Step 4 — RBAC: grant AKS pull access to ACR
This creates a role assignment at the ACR scope so AKS nodes can pull private images from your registry.

What it does
Assigns the built-in AcrPull role to the AKS kubelet identity, scoped to the registry (scope: acr).
How uniqueness is ensured
Role assignments require a unique name (GUID). This uses: guid(acr.id, aks.id, 'acrpull') to generate a deterministic ID based on the resource IDs.
Why this matters
Without this permission, your Pods often fail with image pull errors when referencing private images in ACR.
Step 5 — Outputs returned to the caller
Outputs are values printed in the deployment result so scripts can chain the next steps (e.g., tagging images, configuring manifests).

acrLoginServer
The ACR login server (e.g., myregistry.azurecr.io) used in image references and docker login flows.
aksNameOut
The AKS cluster name as deployed (useful for scripts running az aks get-credentials later).

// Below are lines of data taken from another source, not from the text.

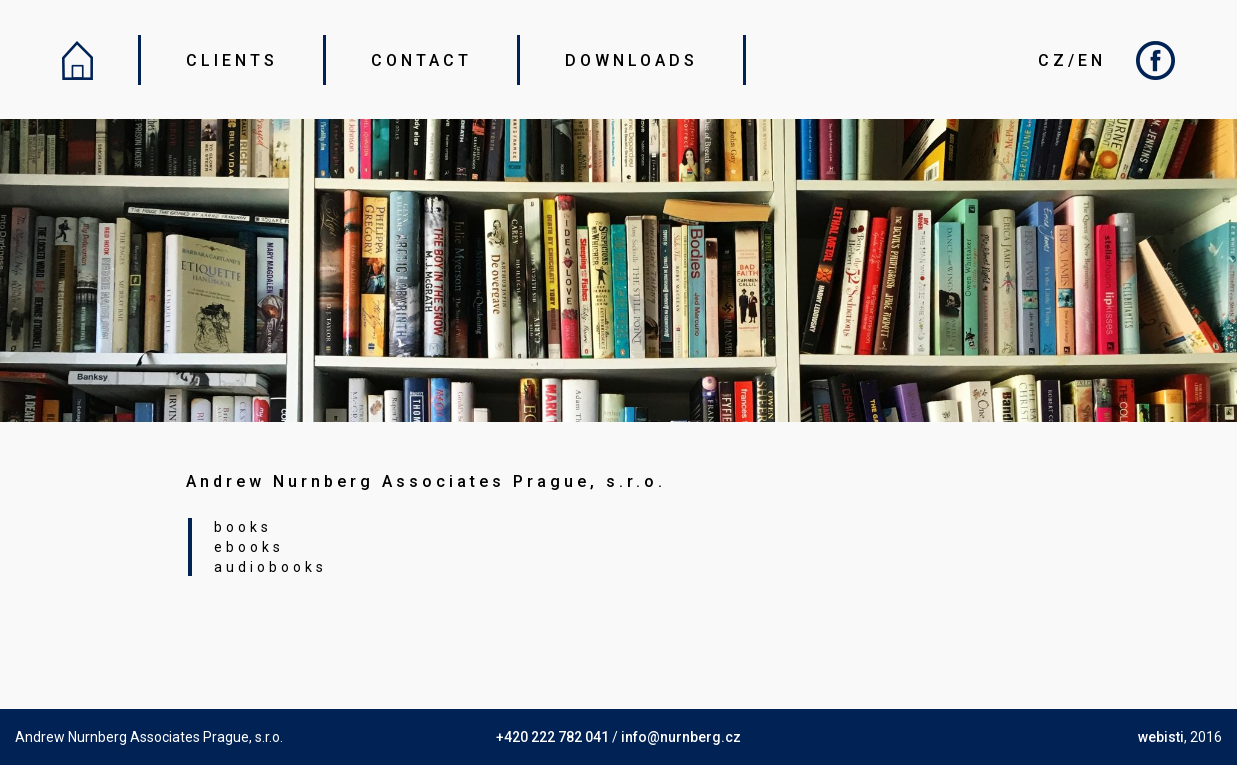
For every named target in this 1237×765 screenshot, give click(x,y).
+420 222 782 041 (552, 737)
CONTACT (421, 60)
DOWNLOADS (631, 60)
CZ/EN (1072, 60)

5) The exact deployment sequence (RG + Bicep)

A) Create the Resource Group (outside the template)
az group create \
  --name rg-aks-spring-demo \
  --location eastus
This creates the container boundary. Now the Bicep deployment can target it.
B) Deploy the Bicep into that RG
# acrName must be globally unique
az deployment group create \
  --name aks-spring-deploy \
  --resource-group rg-aks-spring-demo \
  --template-file main.bicep \
  --parameters acrName=<uniqueacrname>
You can override other params too (node size/count, kubernetes version, dns prefix).
Outcome
After the deployment completes, your Resource Group contains: ACR, AKS, and a role assignment granting ACR pull access. The outputs give you the registry login server and cluster name for next steps.